To begin with, the most important reason of why anybody would invest is to get returns, the higher the better. The quality of your advice determines the Alpha, i.e. the difference between the returns generated on the client's portfolio as per your advice and the returns generated on an unadvised Portfolio. A higher Alpha is the most prominent reason of why a client should have you. There are a number of factors which can contribute to creation of Alpha:

  • 1. Right Asset Allocation: A very important factor that determines the success of a portfolio is it's asset mix. It is essential that you devise a suitable asset mix for the investor, as per his income and risk profile, and as per his goals and time period remaining to achieve the goals.
  • 2. Product Selection: To get the maximum out of Asset Allocation, it is imperative to select quality products within those asset classes. If your client's ideal equity allocation is 40%, so you need to do a thorough research and suggest him the best equity funds, along with maintaining an ideal mix of small, mid or large caps, again depending upon the risk and return profile of the investor. This step is very crucial for determining the Value contributed by your advise because there is a significant difference between the returns generated by the best performing and the worst performing funds. So, an investor who is seeking expert advice expects a recommendation to buy above average products only.
  • 3. Rebalancing: Once the asset mix and assets are set, and the investment is done. The next important factor that adds to the Alpha is Rebalancing. The fund you are selecting may be a good performer today but may lose its sheen after a year, so it is essential to delete the poor performers and make way for the new superstars. An unadvised client have minimal chances of being enlightened with such digressions and that explains the importance of having you.
  • 4. Control their emotions: A financial advisor plays a very important role in the investors' life, and that is controlling their emotions and not letting them commit mistakes. Whenever there is turbulence in the market, the investor experiences sudden flow of emotions, he wants to do something, book losses or book gains. You need to provide him an emotional support during these times, to ensure that his Portfolio is going in the direction as decided. Controlling the missteps that could be taken by the investor, increases your Alpha.

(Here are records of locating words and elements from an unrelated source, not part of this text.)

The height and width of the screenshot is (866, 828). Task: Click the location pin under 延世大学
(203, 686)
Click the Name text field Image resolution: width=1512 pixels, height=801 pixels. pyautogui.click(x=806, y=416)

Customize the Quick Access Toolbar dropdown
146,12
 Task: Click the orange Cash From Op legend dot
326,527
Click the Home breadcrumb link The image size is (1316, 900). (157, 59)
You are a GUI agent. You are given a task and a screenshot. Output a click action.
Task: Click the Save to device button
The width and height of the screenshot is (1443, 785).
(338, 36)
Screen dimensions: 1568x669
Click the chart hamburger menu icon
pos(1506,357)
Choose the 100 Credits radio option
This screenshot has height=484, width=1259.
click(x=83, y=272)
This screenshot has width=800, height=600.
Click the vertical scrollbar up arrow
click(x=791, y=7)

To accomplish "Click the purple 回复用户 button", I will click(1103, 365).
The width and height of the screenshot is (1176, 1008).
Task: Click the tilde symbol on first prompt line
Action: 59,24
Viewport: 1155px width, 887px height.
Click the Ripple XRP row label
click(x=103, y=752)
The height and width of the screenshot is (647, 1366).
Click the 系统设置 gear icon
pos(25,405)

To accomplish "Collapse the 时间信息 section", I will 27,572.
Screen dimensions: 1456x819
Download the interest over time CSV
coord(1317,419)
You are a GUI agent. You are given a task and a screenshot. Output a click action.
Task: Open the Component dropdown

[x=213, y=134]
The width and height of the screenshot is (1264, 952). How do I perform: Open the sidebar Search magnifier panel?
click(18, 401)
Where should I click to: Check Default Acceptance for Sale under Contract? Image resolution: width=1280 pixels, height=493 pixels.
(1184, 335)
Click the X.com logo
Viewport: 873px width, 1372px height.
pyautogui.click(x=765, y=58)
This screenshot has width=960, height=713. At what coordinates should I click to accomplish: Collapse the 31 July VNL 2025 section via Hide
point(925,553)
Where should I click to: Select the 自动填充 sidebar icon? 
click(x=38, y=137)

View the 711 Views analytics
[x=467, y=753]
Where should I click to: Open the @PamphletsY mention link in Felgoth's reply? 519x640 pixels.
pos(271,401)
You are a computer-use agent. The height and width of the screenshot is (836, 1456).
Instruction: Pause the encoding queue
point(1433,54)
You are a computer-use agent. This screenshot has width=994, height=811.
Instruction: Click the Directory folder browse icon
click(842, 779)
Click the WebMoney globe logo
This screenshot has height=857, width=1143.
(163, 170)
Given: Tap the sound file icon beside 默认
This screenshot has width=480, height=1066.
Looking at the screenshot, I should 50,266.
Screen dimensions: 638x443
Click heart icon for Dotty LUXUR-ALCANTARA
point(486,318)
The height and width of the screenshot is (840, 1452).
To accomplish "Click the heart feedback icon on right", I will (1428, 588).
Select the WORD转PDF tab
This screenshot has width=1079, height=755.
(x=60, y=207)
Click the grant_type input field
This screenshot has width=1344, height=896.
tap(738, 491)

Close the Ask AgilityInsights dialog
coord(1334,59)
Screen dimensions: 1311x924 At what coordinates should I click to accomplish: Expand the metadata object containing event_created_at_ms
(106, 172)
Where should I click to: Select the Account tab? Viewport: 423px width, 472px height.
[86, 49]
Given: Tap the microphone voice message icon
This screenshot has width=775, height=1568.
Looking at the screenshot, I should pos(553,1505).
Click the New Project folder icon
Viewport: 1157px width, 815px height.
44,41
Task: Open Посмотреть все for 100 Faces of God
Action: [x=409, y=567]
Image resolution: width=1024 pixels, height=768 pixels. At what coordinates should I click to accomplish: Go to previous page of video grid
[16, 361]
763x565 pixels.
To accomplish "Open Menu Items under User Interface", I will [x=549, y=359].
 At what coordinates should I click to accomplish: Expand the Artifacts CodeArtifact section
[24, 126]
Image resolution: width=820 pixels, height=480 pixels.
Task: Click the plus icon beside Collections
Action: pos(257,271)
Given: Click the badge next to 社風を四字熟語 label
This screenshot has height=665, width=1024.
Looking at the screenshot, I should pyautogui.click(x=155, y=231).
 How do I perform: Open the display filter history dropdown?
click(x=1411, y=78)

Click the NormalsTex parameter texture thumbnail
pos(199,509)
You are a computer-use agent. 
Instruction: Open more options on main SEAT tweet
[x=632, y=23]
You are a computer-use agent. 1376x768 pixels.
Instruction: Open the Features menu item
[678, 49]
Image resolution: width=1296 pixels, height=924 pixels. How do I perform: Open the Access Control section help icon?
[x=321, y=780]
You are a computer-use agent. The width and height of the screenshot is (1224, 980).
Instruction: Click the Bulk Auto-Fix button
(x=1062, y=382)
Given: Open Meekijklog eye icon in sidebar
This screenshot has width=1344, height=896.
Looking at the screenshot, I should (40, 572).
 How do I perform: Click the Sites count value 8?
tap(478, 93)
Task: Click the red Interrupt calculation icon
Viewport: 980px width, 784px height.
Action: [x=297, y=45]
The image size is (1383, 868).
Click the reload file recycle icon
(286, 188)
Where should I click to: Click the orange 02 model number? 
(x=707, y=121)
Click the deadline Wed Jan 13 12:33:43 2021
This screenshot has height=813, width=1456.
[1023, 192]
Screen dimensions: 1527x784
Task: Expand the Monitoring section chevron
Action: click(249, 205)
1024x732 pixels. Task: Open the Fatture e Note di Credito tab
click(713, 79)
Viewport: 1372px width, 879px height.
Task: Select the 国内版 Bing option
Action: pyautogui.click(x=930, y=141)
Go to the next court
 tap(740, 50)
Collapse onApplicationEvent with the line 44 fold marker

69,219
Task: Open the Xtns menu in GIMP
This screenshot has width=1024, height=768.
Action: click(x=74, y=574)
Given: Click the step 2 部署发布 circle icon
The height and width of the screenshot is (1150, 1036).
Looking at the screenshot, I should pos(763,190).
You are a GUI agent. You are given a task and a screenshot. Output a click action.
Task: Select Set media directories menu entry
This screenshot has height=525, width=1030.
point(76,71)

Secondly, an investor has a financial advisor because he expects him to sort his financial life so he can have peace of mind. He expects that whenever need arises, his investments are planned in such a way that he has the money without incurring losses. So, as an advisor the portfolio you devise should be a foolproof masterplan of the investor's financial life. Whenever a life goal of the investor is approaching, his financial plan should provide for the means to achieve it. Or if there is crisis, the financial plan should have the provision of a Plan B to fight the crisis. A peaceful financial life will enhance the investing experience of the investor, and will endorse the need to have you.

Apart from the money factor, the investors craving for the extra knowledge on financial planning and various financial products is another factor that augments the value you add to the client. A well read advisor is often placed with a higher level of trust and respect. The client will be more comfortable relying on your decisions and will be more confident about his portfolio. So, in order to add more value to the client, you as an advisor should be regularly upgrading yourself by adding more certifications, by being updated with the latest industry developments, and by constantly brushing up your subject and products' knowledge.

So, the bottomline is, the Alpha i.e the extra return that the client yields on his investment, a sorted financial life for your client and the knowledge he imbibes from you, determines the value you add to him. The logic behind ascertaining your value addition to the client is, when the client does a cost benefit analysis of having an advisor, the latter must outweigh the former, and this factor alone determines your success in business.